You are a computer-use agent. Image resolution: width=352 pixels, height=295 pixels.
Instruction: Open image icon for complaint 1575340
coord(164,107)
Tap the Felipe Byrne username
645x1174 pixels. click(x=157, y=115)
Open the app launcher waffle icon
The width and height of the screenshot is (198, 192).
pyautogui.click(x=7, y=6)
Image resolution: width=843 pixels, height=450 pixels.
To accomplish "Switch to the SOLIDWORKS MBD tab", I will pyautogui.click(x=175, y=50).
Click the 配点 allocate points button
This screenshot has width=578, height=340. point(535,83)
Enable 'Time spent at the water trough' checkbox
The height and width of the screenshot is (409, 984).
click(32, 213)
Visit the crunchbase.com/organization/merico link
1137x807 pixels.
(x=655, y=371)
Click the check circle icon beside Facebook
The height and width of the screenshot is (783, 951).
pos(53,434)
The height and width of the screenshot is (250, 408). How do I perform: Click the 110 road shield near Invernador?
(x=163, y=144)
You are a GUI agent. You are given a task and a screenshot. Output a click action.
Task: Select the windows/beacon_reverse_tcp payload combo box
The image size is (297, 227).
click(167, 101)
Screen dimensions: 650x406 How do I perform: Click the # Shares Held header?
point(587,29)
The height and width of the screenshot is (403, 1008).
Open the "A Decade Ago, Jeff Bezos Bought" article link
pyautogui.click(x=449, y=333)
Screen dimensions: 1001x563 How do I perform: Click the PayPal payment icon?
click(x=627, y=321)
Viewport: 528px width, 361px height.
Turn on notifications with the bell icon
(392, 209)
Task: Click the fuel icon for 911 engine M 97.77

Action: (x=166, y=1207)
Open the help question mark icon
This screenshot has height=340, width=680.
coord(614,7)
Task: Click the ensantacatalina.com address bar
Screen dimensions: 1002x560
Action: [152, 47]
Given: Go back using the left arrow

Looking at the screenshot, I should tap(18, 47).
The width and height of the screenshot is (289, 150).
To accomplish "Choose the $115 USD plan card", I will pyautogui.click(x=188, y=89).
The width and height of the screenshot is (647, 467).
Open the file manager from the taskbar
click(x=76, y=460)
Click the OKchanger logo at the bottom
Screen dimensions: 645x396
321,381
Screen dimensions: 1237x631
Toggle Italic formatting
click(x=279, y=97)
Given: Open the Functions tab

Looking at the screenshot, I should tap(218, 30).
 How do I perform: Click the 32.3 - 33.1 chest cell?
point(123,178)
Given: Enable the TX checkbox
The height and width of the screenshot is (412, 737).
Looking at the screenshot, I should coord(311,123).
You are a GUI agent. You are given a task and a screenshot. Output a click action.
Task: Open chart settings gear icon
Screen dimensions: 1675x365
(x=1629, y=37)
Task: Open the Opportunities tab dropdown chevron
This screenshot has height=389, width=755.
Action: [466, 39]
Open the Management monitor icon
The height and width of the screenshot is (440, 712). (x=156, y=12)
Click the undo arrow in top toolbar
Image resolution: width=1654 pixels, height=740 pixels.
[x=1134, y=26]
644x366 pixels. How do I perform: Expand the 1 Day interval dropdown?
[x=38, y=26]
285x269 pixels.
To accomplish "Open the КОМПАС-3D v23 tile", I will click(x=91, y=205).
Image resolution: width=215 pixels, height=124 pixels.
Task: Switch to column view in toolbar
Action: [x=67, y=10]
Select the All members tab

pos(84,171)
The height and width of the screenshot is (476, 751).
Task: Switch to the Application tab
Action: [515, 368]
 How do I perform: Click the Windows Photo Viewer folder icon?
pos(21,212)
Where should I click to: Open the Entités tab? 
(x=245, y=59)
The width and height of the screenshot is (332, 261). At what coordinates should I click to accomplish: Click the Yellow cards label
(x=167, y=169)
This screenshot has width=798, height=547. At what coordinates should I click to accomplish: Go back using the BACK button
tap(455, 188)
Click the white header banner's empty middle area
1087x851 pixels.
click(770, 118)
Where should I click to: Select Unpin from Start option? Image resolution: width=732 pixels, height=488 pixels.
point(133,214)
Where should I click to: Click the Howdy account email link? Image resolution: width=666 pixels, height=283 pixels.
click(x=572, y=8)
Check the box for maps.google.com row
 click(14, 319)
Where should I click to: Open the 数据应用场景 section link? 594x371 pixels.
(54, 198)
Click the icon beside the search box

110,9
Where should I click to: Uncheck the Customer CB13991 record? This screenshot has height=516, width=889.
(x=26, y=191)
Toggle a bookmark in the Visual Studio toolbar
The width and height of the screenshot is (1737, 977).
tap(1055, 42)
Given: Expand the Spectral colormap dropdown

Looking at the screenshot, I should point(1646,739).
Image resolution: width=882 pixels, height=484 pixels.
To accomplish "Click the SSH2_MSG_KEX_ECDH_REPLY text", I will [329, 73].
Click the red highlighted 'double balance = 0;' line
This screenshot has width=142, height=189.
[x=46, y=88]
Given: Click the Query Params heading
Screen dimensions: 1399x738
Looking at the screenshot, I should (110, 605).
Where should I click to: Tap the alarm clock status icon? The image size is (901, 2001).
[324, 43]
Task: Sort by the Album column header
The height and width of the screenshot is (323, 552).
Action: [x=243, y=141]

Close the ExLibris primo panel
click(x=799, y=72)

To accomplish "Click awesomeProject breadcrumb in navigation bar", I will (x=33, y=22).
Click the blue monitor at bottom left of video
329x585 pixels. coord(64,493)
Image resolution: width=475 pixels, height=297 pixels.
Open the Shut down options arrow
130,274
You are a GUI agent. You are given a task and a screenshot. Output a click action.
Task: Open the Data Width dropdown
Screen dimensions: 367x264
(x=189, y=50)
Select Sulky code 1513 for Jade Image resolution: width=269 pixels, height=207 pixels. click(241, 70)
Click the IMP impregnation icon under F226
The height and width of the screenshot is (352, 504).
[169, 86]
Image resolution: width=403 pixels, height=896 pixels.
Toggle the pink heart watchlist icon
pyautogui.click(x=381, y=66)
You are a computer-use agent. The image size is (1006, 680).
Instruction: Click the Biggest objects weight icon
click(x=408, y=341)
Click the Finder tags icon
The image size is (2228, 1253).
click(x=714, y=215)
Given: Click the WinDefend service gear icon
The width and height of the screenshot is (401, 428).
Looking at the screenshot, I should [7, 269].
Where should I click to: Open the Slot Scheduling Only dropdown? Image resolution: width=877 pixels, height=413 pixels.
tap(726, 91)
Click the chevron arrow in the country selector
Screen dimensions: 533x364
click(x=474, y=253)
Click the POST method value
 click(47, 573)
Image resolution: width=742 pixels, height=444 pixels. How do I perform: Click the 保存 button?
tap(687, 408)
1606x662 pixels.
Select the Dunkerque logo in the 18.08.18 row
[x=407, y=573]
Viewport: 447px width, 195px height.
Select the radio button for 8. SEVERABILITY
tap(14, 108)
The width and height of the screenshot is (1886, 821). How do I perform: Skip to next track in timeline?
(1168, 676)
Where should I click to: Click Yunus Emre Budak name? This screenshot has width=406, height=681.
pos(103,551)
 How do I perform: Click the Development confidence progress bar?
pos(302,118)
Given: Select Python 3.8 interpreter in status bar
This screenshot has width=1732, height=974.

■ ■ ■

• [Task instructions]:
Please copy out all of the records above word for word.

• [Output for this task]:
You are a computer-use agent. Image resolution: width=352 pixels, height=295 pixels.
Instruction: Open image icon for complaint 1575340
coord(164,107)
Tap the Felipe Byrne username
645x1174 pixels. click(x=157, y=115)
Open the app launcher waffle icon
The width and height of the screenshot is (198, 192).
pyautogui.click(x=7, y=6)
Image resolution: width=843 pixels, height=450 pixels.
To accomplish "Switch to the SOLIDWORKS MBD tab", I will pyautogui.click(x=175, y=50).
Click the 配点 allocate points button
This screenshot has width=578, height=340. point(535,83)
Enable 'Time spent at the water trough' checkbox
The height and width of the screenshot is (409, 984).
click(32, 213)
Visit the crunchbase.com/organization/merico link
1137x807 pixels.
(x=655, y=371)
Click the check circle icon beside Facebook
The height and width of the screenshot is (783, 951).
pos(53,434)
The height and width of the screenshot is (250, 408). How do I perform: Click the 110 road shield near Invernador?
(x=163, y=144)
You are a GUI agent. You are given a task and a screenshot. Output a click action.
Task: Select the windows/beacon_reverse_tcp payload combo box
The image size is (297, 227).
click(167, 101)
Screen dimensions: 650x406 How do I perform: Click the # Shares Held header?
point(587,29)
The height and width of the screenshot is (403, 1008).
Open the "A Decade Ago, Jeff Bezos Bought" article link
pyautogui.click(x=449, y=333)
Screen dimensions: 1001x563 How do I perform: Click the PayPal payment icon?
click(x=627, y=321)
Viewport: 528px width, 361px height.
Turn on notifications with the bell icon
(392, 209)
Task: Click the fuel icon for 911 engine M 97.77

Action: (x=166, y=1207)
Open the help question mark icon
This screenshot has height=340, width=680.
coord(614,7)
Task: Click the ensantacatalina.com address bar
Screen dimensions: 1002x560
Action: [152, 47]
Given: Go back using the left arrow

Looking at the screenshot, I should tap(18, 47).
The width and height of the screenshot is (289, 150).
To accomplish "Choose the $115 USD plan card", I will pyautogui.click(x=188, y=89).
The width and height of the screenshot is (647, 467).
Open the file manager from the taskbar
click(x=76, y=460)
Click the OKchanger logo at the bottom
Screen dimensions: 645x396
321,381
Screen dimensions: 1237x631
Toggle Italic formatting
click(x=279, y=97)
Given: Open the Functions tab

Looking at the screenshot, I should tap(218, 30).
 How do I perform: Click the 32.3 - 33.1 chest cell?
point(123,178)
Given: Enable the TX checkbox
The height and width of the screenshot is (412, 737).
Looking at the screenshot, I should coord(311,123).
You are a GUI agent. You are given a task and a screenshot. Output a click action.
Task: Open chart settings gear icon
Screen dimensions: 1675x365
(x=1629, y=37)
Task: Open the Opportunities tab dropdown chevron
This screenshot has height=389, width=755.
Action: [466, 39]
Open the Management monitor icon
The height and width of the screenshot is (440, 712). (x=156, y=12)
Click the undo arrow in top toolbar
Image resolution: width=1654 pixels, height=740 pixels.
[x=1134, y=26]
644x366 pixels. How do I perform: Expand the 1 Day interval dropdown?
[x=38, y=26]
285x269 pixels.
To accomplish "Open the КОМПАС-3D v23 tile", I will click(x=91, y=205).
Image resolution: width=215 pixels, height=124 pixels.
Task: Switch to column view in toolbar
Action: [x=67, y=10]
Select the All members tab

pos(84,171)
The height and width of the screenshot is (476, 751).
Task: Switch to the Application tab
Action: [515, 368]
 How do I perform: Click the Windows Photo Viewer folder icon?
pos(21,212)
Where should I click to: Open the Entités tab? 
(x=245, y=59)
The width and height of the screenshot is (332, 261). At what coordinates should I click to accomplish: Click the Yellow cards label
(x=167, y=169)
This screenshot has width=798, height=547. At what coordinates should I click to accomplish: Go back using the BACK button
tap(455, 188)
Click the white header banner's empty middle area
1087x851 pixels.
click(770, 118)
Where should I click to: Select Unpin from Start option? Image resolution: width=732 pixels, height=488 pixels.
point(133,214)
Where should I click to: Click the Howdy account email link? Image resolution: width=666 pixels, height=283 pixels.
click(x=572, y=8)
Check the box for maps.google.com row
 click(14, 319)
Where should I click to: Open the 数据应用场景 section link? 594x371 pixels.
(54, 198)
Click the icon beside the search box

110,9
Where should I click to: Uncheck the Customer CB13991 record? This screenshot has height=516, width=889.
(x=26, y=191)
Toggle a bookmark in the Visual Studio toolbar
The width and height of the screenshot is (1737, 977).
tap(1055, 42)
Given: Expand the Spectral colormap dropdown

Looking at the screenshot, I should point(1646,739).
Image resolution: width=882 pixels, height=484 pixels.
To accomplish "Click the SSH2_MSG_KEX_ECDH_REPLY text", I will [329, 73].
Click the red highlighted 'double balance = 0;' line
This screenshot has width=142, height=189.
[x=46, y=88]
Given: Click the Query Params heading
Screen dimensions: 1399x738
Looking at the screenshot, I should (110, 605).
Where should I click to: Tap the alarm clock status icon? The image size is (901, 2001).
[324, 43]
Task: Sort by the Album column header
The height and width of the screenshot is (323, 552).
Action: [x=243, y=141]

Close the ExLibris primo panel
click(x=799, y=72)

To accomplish "Click awesomeProject breadcrumb in navigation bar", I will (x=33, y=22).
Click the blue monitor at bottom left of video
329x585 pixels. coord(64,493)
Image resolution: width=475 pixels, height=297 pixels.
Open the Shut down options arrow
130,274
You are a GUI agent. You are given a task and a screenshot. Output a click action.
Task: Open the Data Width dropdown
Screen dimensions: 367x264
(x=189, y=50)
Select Sulky code 1513 for Jade Image resolution: width=269 pixels, height=207 pixels. click(241, 70)
Click the IMP impregnation icon under F226
The height and width of the screenshot is (352, 504).
[169, 86]
Image resolution: width=403 pixels, height=896 pixels.
Toggle the pink heart watchlist icon
pyautogui.click(x=381, y=66)
You are a computer-use agent. The image size is (1006, 680).
Instruction: Click the Biggest objects weight icon
click(x=408, y=341)
Click the Finder tags icon
The image size is (2228, 1253).
click(x=714, y=215)
Given: Click the WinDefend service gear icon
The width and height of the screenshot is (401, 428).
Looking at the screenshot, I should [7, 269].
Where should I click to: Open the Slot Scheduling Only dropdown? Image resolution: width=877 pixels, height=413 pixels.
tap(726, 91)
Click the chevron arrow in the country selector
Screen dimensions: 533x364
click(x=474, y=253)
Click the POST method value
 click(47, 573)
Image resolution: width=742 pixels, height=444 pixels. How do I perform: Click the 保存 button?
tap(687, 408)
1606x662 pixels.
Select the Dunkerque logo in the 18.08.18 row
[x=407, y=573]
Viewport: 447px width, 195px height.
Select the radio button for 8. SEVERABILITY
tap(14, 108)
The width and height of the screenshot is (1886, 821). How do I perform: Skip to next track in timeline?
(1168, 676)
Where should I click to: Click Yunus Emre Budak name? This screenshot has width=406, height=681.
pos(103,551)
 How do I perform: Click the Development confidence progress bar?
pos(302,118)
Given: Select Python 3.8 interpreter in status bar
This screenshot has width=1732, height=974.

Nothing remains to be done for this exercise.